# South African Voting Day today !!!!!!



## Stazz (Apr 22, 2009)

So, today is election day in South Africa....and I'm not hearing great reports from back home ! Pretty sad to know people don't have faith in numbers if voting.

The two main parties/people who are in the running is DA (Democratic Alliance) run buy a white woman called Helen Zille. She is AMAZING! She is the mayor of Cape Town, runs the whole state, and now running for President. The other party is the ANC (African National Congress)which is run by a black Zulu tribesman, Jacob Zuma......I will weep for my country for days if this man wins. He's a pig, a MORON, really an uneducated waste of OXYGEN ! You know what he said....he had sex with an HIV positive woman....his answer was...." Its ok, I had a shower afterwards" !!!!!!
I MEAN - HELLLOOOOOO !! What morons will ACTUALLY vote for this baboon.

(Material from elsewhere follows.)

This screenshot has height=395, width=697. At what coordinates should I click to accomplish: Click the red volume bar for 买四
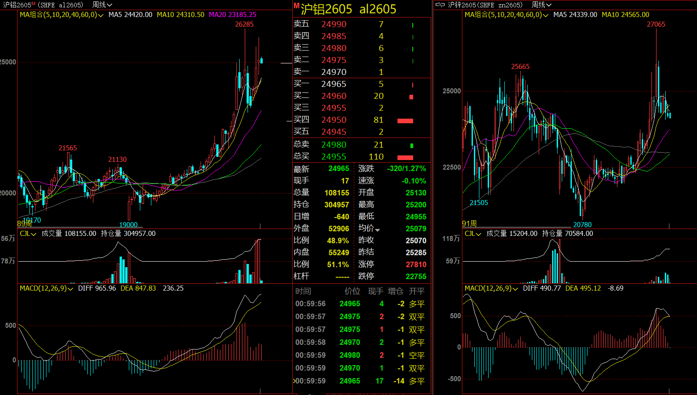click(405, 120)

Wow, sorry, I'm venting....stressful day....will let you know how it pans out if you don't hear about it on the news.

Thanks for listening!


----------



## Isa (Apr 22, 2009)

Good luck Stace,
I am always really stressed during an election day here in Canada. Let us know who wins please


----------



## Stazz (Apr 22, 2009)

Thanks Isa !!! I will definitely let you know....we should know by Friday !


----------



## Isa (Apr 22, 2009)

Stazz said:


> Thanks Isa !!! I will definitely let you know....we should know by Friday !



How does it work? How many days do you have to vote?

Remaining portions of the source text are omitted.